= INSTRUCTIONS TO FOLLOW =
Copy every line of the entries that has the string "Given" in it.

(Saved data entries)
+---+

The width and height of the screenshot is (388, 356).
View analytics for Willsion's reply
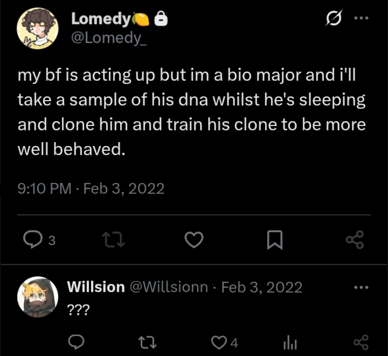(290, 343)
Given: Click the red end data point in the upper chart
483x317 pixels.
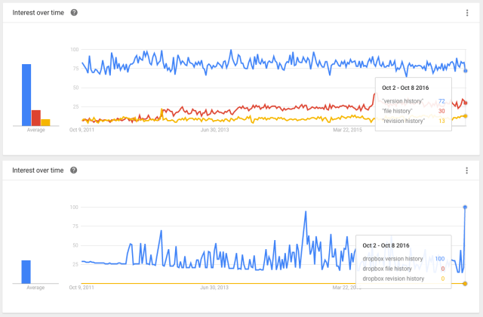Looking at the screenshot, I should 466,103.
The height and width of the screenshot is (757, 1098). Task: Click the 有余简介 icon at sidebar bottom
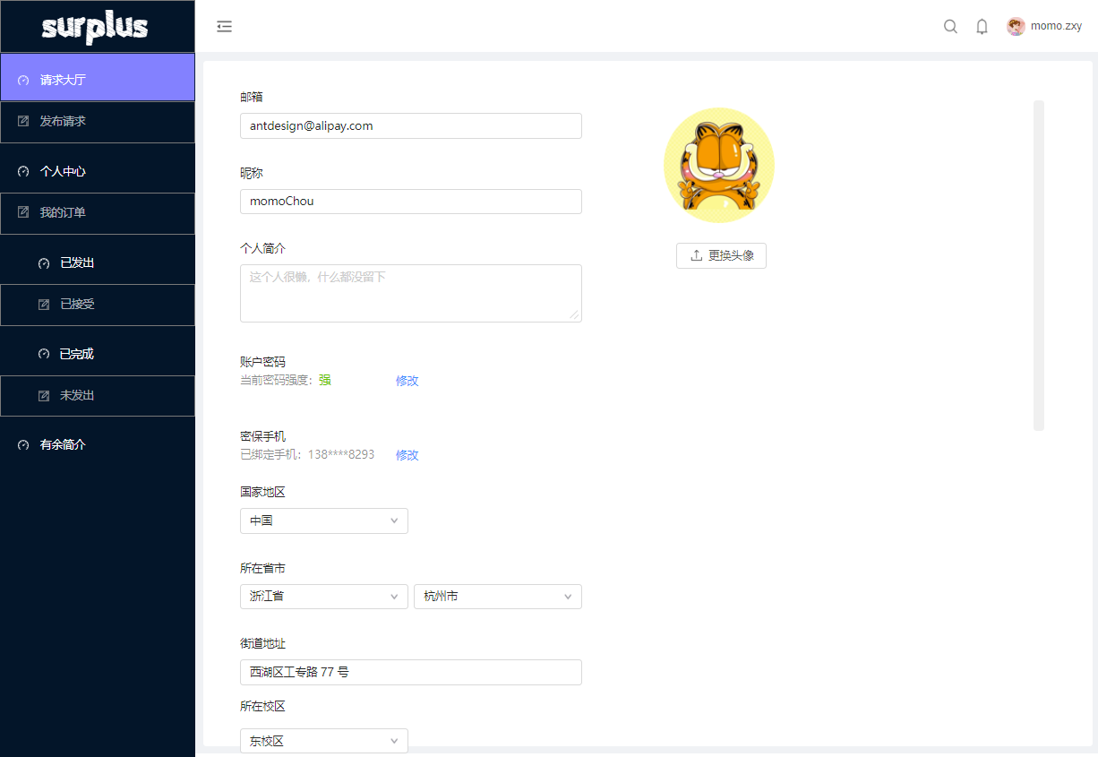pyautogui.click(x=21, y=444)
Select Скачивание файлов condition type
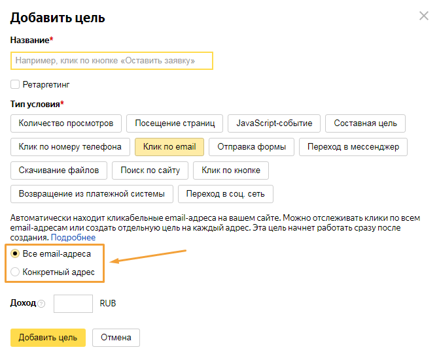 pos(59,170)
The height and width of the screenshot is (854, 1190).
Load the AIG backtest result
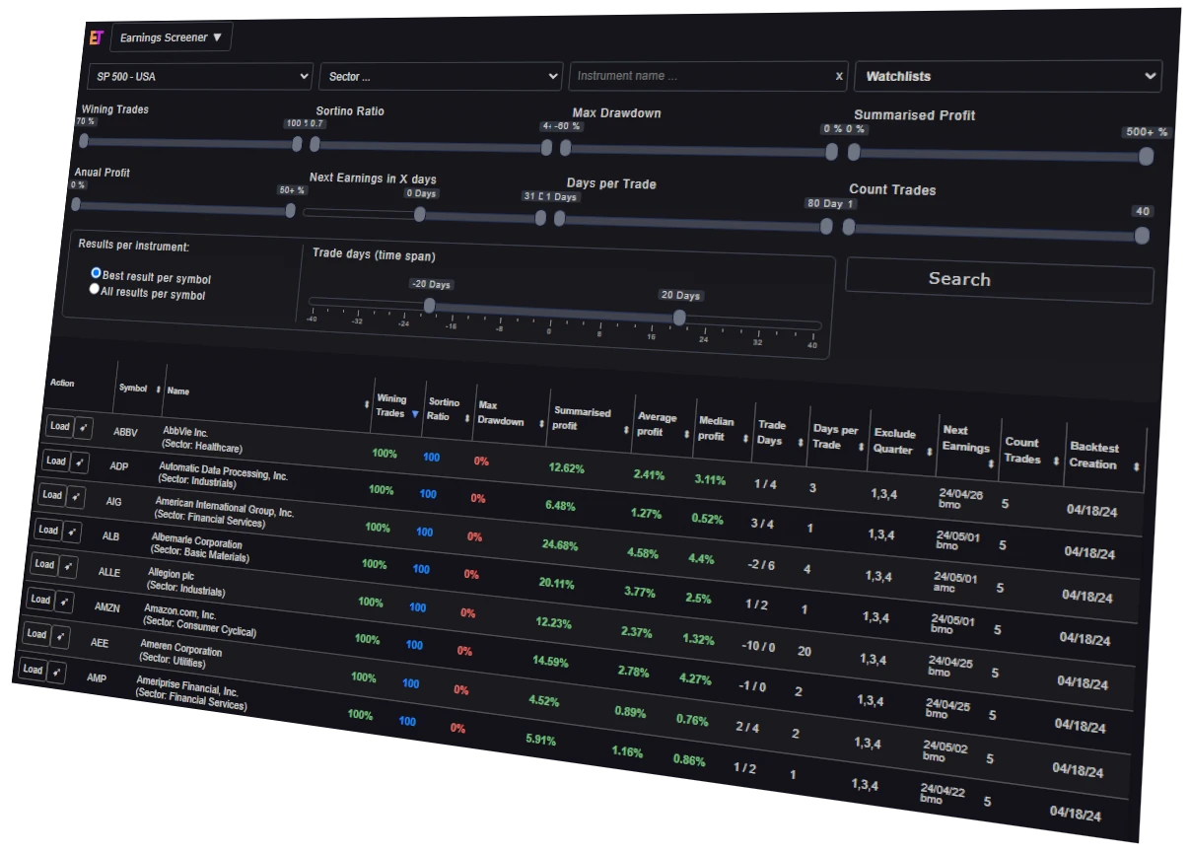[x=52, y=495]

+---+

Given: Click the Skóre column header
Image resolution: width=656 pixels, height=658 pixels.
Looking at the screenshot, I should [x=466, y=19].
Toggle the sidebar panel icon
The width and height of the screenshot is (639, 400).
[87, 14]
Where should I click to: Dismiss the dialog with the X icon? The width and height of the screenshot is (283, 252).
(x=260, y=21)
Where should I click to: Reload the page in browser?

+---+

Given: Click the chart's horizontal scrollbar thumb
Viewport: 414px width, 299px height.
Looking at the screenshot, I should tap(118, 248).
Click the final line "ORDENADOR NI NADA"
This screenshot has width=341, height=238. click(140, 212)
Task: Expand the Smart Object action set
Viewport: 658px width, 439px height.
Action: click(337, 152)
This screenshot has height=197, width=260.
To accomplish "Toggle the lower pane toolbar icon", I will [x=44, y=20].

+---+

= EXPECTED OUTPUT =
Given: Click the red end data point in the upper chart
Given: Click the Skóre column header
Given: Click the chart's horizontal scrollbar thumb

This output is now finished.